• PROBLEM REQUIREMENTS: Please reproduce the material below, starting at the line that contains "Click the kitchen sink on the counter" and ending at the last line of the material, with every request included and only those lines given. Scale each coordinate in the answers by 1.05 and round to whole numbers, halves up.

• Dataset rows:
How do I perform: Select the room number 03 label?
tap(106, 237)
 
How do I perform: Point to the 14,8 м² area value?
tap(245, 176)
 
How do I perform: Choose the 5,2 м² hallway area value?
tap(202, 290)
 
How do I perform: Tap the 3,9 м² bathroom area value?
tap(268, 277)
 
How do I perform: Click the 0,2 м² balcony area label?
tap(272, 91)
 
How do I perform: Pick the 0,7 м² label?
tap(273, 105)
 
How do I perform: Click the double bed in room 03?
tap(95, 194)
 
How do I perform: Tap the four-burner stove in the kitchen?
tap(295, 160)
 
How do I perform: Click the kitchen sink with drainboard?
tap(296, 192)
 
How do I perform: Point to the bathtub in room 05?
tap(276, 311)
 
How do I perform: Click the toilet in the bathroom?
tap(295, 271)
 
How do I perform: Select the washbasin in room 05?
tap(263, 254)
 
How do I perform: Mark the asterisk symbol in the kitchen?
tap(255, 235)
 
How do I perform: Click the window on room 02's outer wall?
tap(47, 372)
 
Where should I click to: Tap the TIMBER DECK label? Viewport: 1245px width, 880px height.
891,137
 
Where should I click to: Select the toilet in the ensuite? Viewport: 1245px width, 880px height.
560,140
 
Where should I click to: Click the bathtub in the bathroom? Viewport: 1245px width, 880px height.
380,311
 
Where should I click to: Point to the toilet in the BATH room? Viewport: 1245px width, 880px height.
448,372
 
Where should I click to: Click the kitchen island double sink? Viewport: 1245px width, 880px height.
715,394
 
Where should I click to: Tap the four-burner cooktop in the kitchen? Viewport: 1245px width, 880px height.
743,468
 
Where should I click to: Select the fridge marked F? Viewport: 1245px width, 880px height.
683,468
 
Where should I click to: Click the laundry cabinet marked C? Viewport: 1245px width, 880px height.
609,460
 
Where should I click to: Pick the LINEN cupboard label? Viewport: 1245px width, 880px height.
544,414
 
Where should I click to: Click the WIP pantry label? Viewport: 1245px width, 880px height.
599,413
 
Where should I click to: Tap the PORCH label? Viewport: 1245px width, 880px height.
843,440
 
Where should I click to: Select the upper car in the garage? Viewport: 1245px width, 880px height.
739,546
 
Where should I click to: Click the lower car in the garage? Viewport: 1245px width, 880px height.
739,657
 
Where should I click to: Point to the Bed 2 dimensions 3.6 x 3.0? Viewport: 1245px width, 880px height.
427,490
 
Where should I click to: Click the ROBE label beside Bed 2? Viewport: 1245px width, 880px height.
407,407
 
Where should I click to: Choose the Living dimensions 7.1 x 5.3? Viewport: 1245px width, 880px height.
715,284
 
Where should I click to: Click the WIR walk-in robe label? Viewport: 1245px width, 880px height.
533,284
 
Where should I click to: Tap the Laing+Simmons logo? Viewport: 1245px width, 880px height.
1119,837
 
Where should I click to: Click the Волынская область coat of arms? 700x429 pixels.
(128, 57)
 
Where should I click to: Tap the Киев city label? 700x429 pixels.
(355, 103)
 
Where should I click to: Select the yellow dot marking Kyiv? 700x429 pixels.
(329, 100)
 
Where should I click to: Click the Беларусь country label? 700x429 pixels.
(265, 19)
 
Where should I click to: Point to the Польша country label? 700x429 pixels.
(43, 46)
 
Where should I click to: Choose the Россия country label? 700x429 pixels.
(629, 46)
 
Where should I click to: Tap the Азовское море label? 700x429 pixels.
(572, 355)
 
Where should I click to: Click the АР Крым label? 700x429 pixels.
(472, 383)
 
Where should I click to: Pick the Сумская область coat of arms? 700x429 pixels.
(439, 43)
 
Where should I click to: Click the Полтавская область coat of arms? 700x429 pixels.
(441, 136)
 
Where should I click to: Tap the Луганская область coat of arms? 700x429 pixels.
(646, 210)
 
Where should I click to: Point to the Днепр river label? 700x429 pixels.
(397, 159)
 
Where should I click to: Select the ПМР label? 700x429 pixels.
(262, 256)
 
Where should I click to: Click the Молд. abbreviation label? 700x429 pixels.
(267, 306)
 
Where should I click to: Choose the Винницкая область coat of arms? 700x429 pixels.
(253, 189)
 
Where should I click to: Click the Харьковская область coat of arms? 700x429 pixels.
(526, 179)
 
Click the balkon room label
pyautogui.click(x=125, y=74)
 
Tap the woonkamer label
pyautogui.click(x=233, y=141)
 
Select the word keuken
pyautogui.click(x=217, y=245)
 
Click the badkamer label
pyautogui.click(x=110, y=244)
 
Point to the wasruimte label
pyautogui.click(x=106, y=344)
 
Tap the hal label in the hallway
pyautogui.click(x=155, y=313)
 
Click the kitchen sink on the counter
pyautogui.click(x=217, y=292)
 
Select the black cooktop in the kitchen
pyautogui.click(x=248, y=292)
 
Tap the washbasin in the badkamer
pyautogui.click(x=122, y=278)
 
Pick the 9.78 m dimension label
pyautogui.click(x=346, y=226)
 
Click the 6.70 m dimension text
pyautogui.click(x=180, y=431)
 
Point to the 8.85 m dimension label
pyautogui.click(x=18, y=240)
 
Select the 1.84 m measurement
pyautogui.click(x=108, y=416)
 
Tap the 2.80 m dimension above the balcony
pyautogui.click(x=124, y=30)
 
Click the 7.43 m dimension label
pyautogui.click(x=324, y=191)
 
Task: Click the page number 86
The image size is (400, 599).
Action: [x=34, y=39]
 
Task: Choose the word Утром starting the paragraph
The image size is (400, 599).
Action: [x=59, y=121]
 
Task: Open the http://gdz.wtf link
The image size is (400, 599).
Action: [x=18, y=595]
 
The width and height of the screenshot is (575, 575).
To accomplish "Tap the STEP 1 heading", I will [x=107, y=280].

• FINAL ANSWER:
Click the kitchen sink on the counter
pyautogui.click(x=228, y=307)
 
Select the black cooktop in the kitchen
pyautogui.click(x=260, y=307)
 
Tap the washbasin in the badkamer
pyautogui.click(x=128, y=292)
 
Pick the 9.78 m dimension label
pyautogui.click(x=363, y=237)
 
Click the 6.70 m dimension text
pyautogui.click(x=189, y=453)
 
Point to the 8.85 m dimension label
pyautogui.click(x=19, y=252)
 
Select the 1.84 m measurement
pyautogui.click(x=113, y=437)
 
Tap the 2.80 m dimension above the balcony
pyautogui.click(x=130, y=32)
 
Click the 7.43 m dimension label
pyautogui.click(x=340, y=201)
 
Task: Click the page number 86
The image size is (400, 599).
Action: [x=36, y=41]
 
Task: Choose the word Утром starting the paragraph
The image size is (400, 599).
Action: [x=62, y=127]
 
Task: Open the http://gdz.wtf link
The image size is (400, 599).
Action: [x=19, y=625]
 
The width and height of the screenshot is (575, 575).
To accomplish "Tap the STEP 1 heading", I will [x=112, y=294].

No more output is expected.